Page:Correspondance littéraire, philosophique et critique, éd. Garnier, tome 7.djvu/184

La bibliothèque libre.
Le texte de cette page a été corrigé et est conforme au fac-similé.

— On a traduit de l’italien des Pensées sur le bonheur, petite brochure in-12 de soixante-quatre pages. Vous lirez ces Pensées avec quelque plaisir. Elles sont d’un esprit juste, qui ne manque pas de finesse ; et puisqu’il est dit qu’on ne pourra jamais écrire sur le bonheur que froidement, contentons-nous de ces Pensées. L’auteur est M.  le comte de Verri, Milanais, qui vient de quitter la carrière des lettres pour celle des affaires, M.  le comte de Firmian lui ayant procuré une place à Milan. La traduction des Pensées sur le bonheur nous vient de Suisse[1]. M.  le comte de Verri était un des principaux membres de cette coterie de Milan qui s’est réunie pour cultiver les lettres et la philosophie. Elle a publié pendant quelque temps une feuille périodique intitulée Le Café, où l’on trouve des choses précieuses de plus d’un genre. Nous avons eu la satisfaction de voir ici deux membres de cette société : l’un, le marquis Beccaria, auteur du livre Des Délits et des Peines ; l’autre, le frère cadet du comte de Verri. Ce dernier, qui n’a pas vingt-quatre ans, d’une figure très‑agréable, a de la grâce et de la finesse dans l’esprit. Il est auteur de plusieurs feuilles du Café. Le marquis Beccaria porte sur son visage ce caractère de bonté et de simplicité lombardes qu’on retrouve avec tant de plaisir dans son livre. Nous n’avons pu le garder qu’un mois, au bout duquel il a repris la route de Milan. On dit qu’il a épousé une jeune femme contre le gré de ses parents, et qu’il en est excessivement amoureux et jaloux.
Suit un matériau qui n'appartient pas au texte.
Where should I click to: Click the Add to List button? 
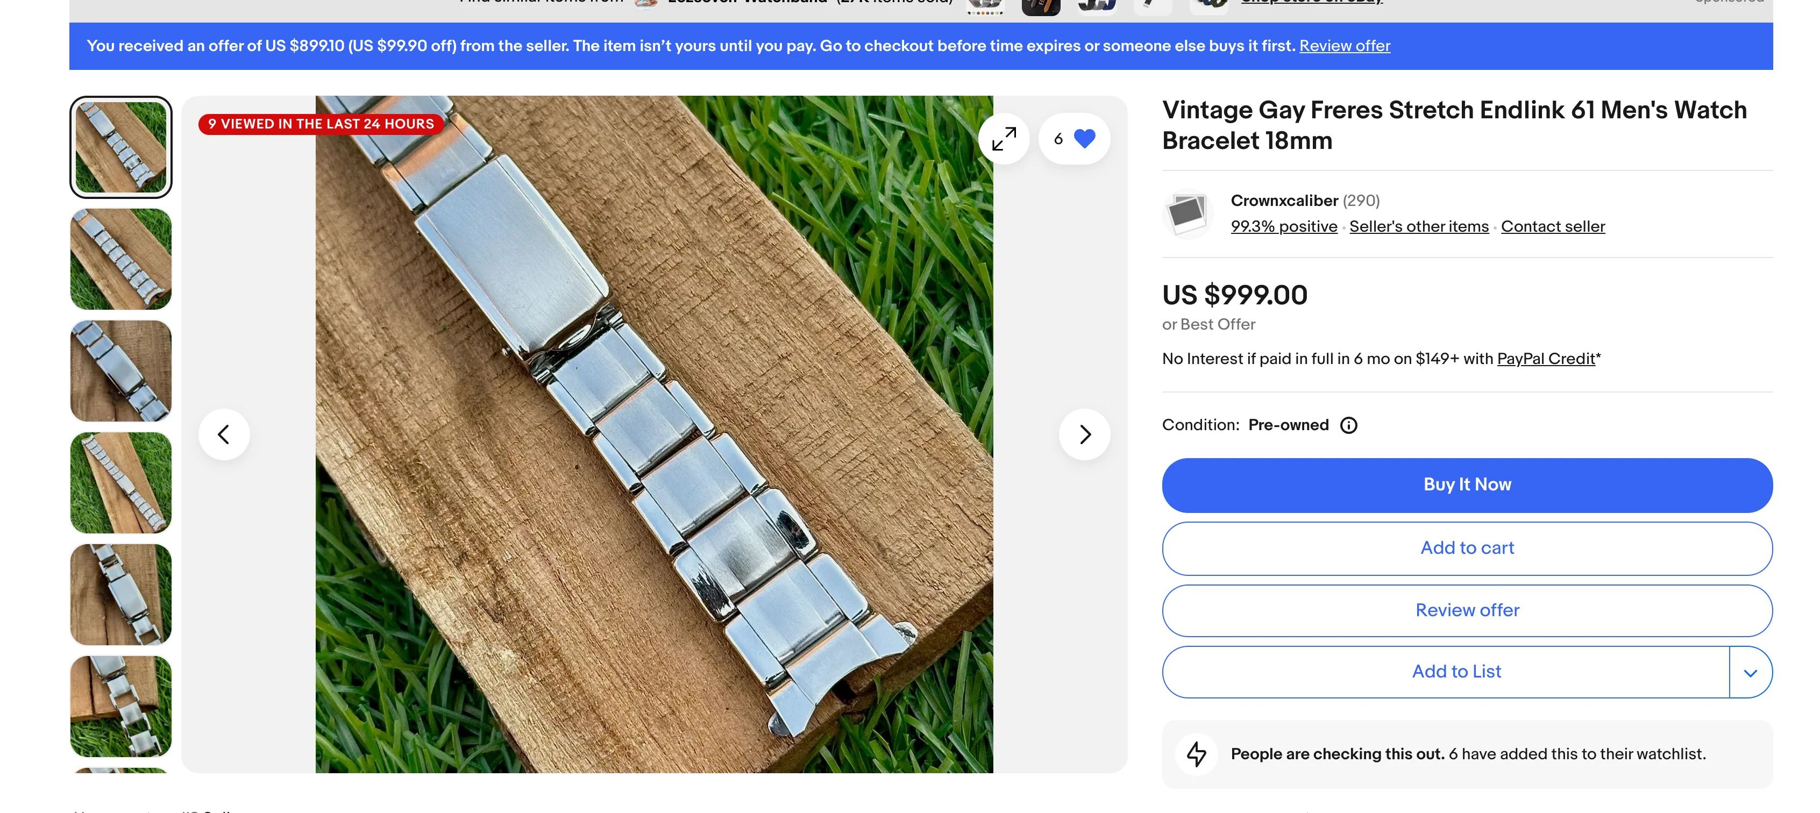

On ajoute que, malgré sa douceur, il est naturellement porté à l’inquiétude et à la jalousie ; et je le croirais volontiers. On prétendait qu’une brouillerie avec sa femme nous l’avait inopinément amené, et que le raccommodement survenu nous l’avait de même arraché au bout de quelques semaines. On dit aussi que sa douce moitié est fort jolie, et qu’elle n’est pas inexorable pour ceux qui soupirent autour d’elle. Pauvres philosophes, voilà ce que c’est que de nous ! Un regard de la beauté nous attire ou nous renvoie à cent lieues, nous fait passer et repasser les Alpes à sa fantaisie. Pour le jeune comte de Verri, il a laissé son ami reprendre la route de Milan, et est allé faire un tour à Londres avec le P. Frisi, Milanais, barnabite, géomètre habile, professeur de mathéma-

  1. Mingard était l’auteur de cette traduction.